◆ Directions
Exact copies of the lines below, from the one with "How do I perform: Switch sorting to 按名称?" up to and including the one with "This screenshot has width=800, height=424.", are what this calls for; leave out pictures.

◆ Entries shown
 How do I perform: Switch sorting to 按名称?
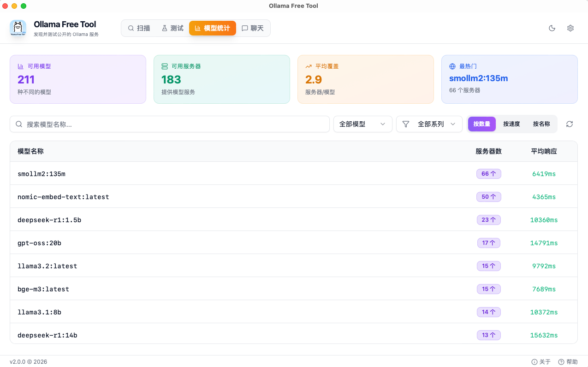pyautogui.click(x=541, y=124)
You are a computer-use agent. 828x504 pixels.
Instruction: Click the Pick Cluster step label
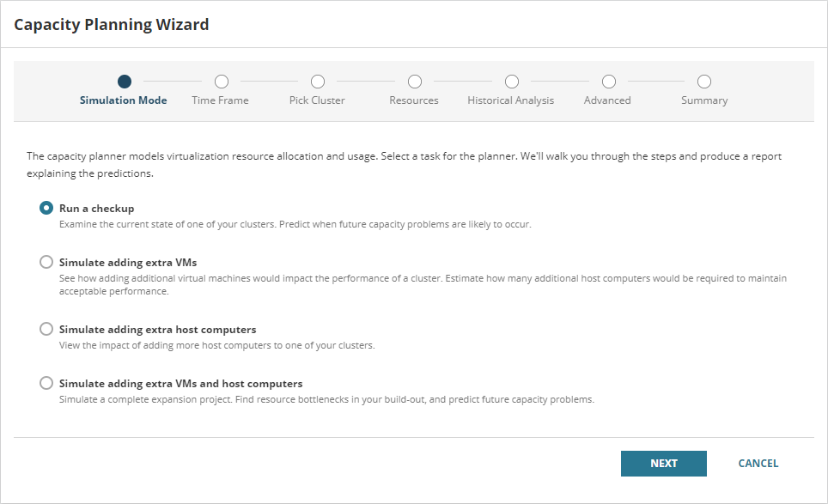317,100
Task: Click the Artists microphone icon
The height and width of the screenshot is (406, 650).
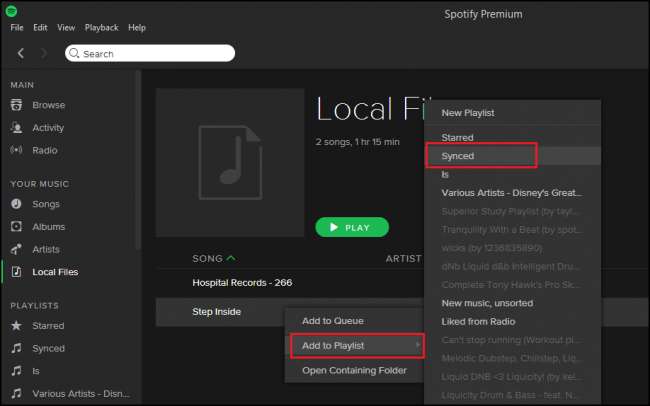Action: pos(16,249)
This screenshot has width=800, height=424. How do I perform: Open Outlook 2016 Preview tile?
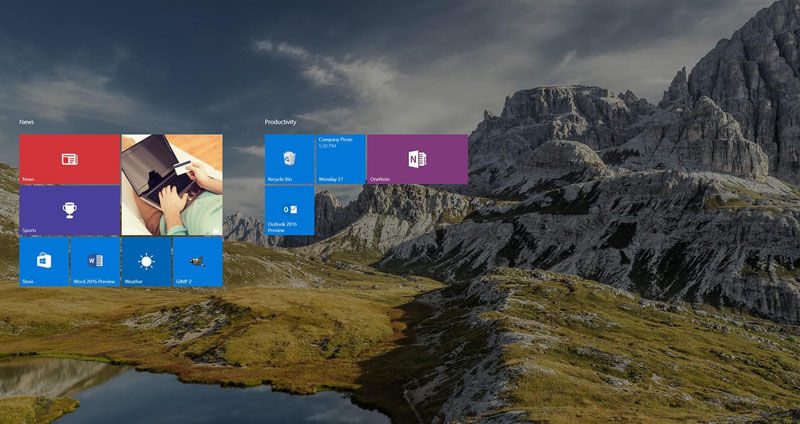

==

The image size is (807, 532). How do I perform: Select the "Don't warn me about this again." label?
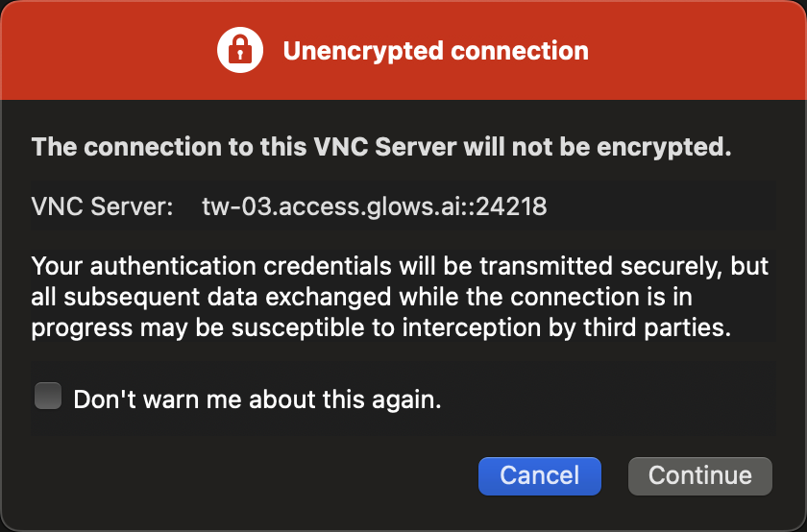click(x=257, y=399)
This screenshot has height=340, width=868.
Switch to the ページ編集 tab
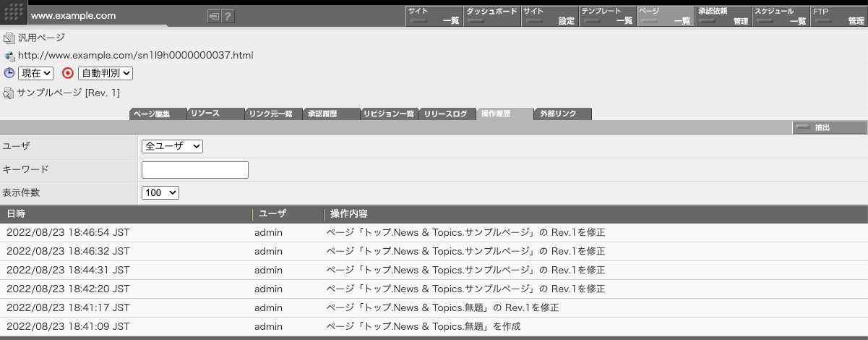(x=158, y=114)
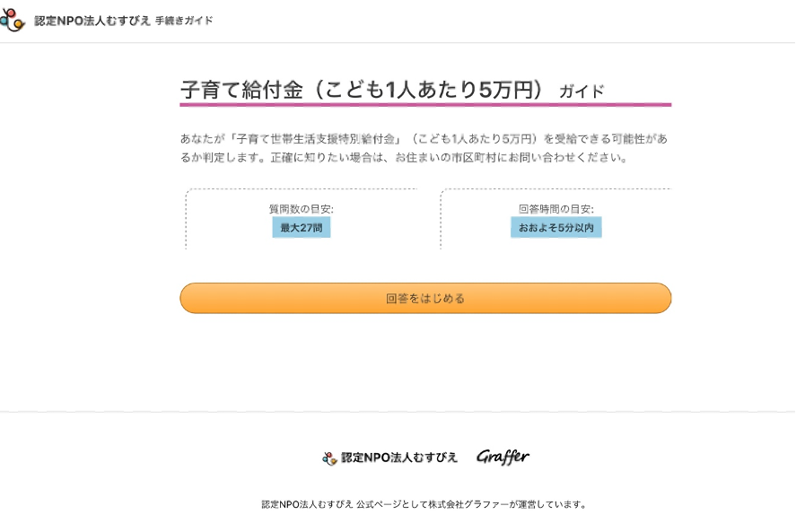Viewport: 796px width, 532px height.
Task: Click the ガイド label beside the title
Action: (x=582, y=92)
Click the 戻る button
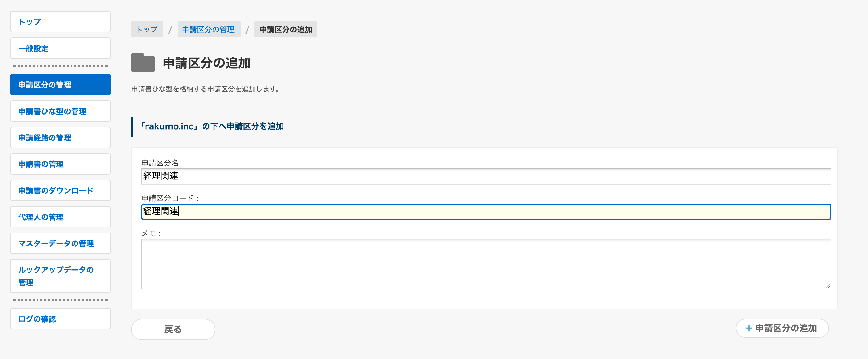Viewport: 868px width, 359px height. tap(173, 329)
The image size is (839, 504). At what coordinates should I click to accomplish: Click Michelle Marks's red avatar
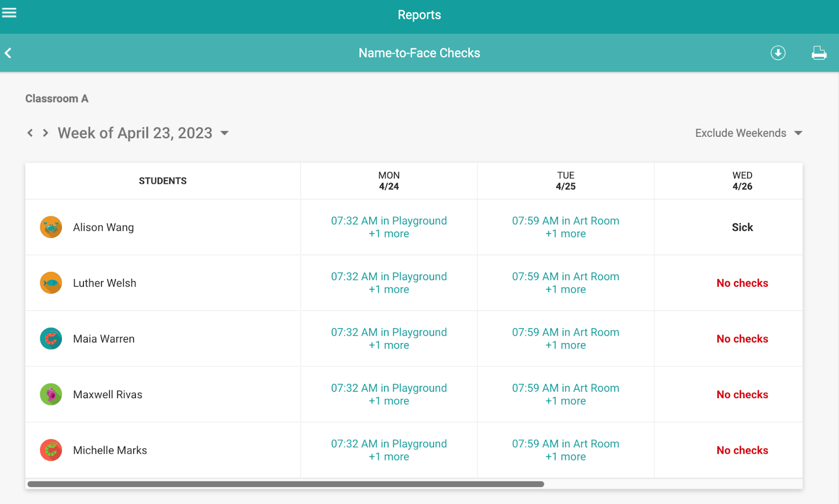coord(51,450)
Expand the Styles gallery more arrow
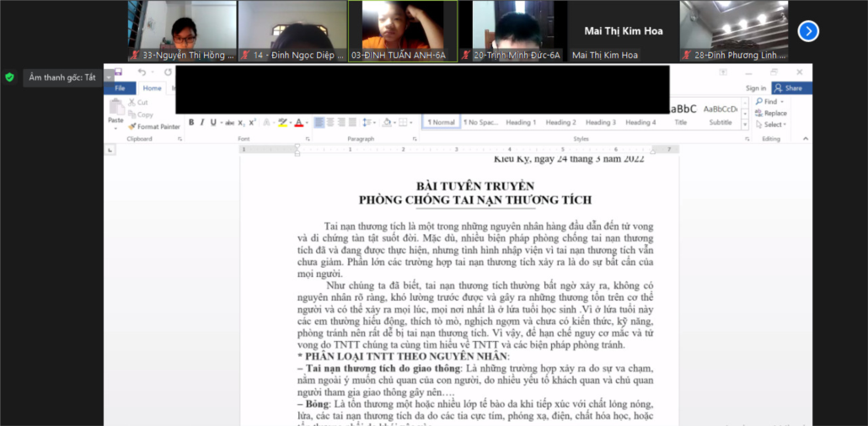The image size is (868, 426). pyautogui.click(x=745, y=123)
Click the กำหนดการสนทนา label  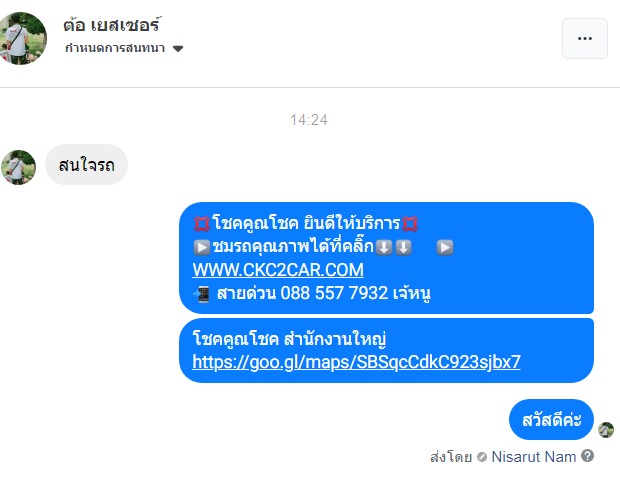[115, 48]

◆ Result of this exercise
 How do I perform: Switch sorting to 按名称?
pyautogui.click(x=541, y=124)
You are a computer-use agent. 828x504 pixels.
Instruction: Click the Pick Cluster step label
317,100
Task: Click the Artists microphone icon
The height and width of the screenshot is (406, 650).
Action: pos(16,249)
This screenshot has width=800, height=424. How do I perform: Open Outlook 2016 Preview tile?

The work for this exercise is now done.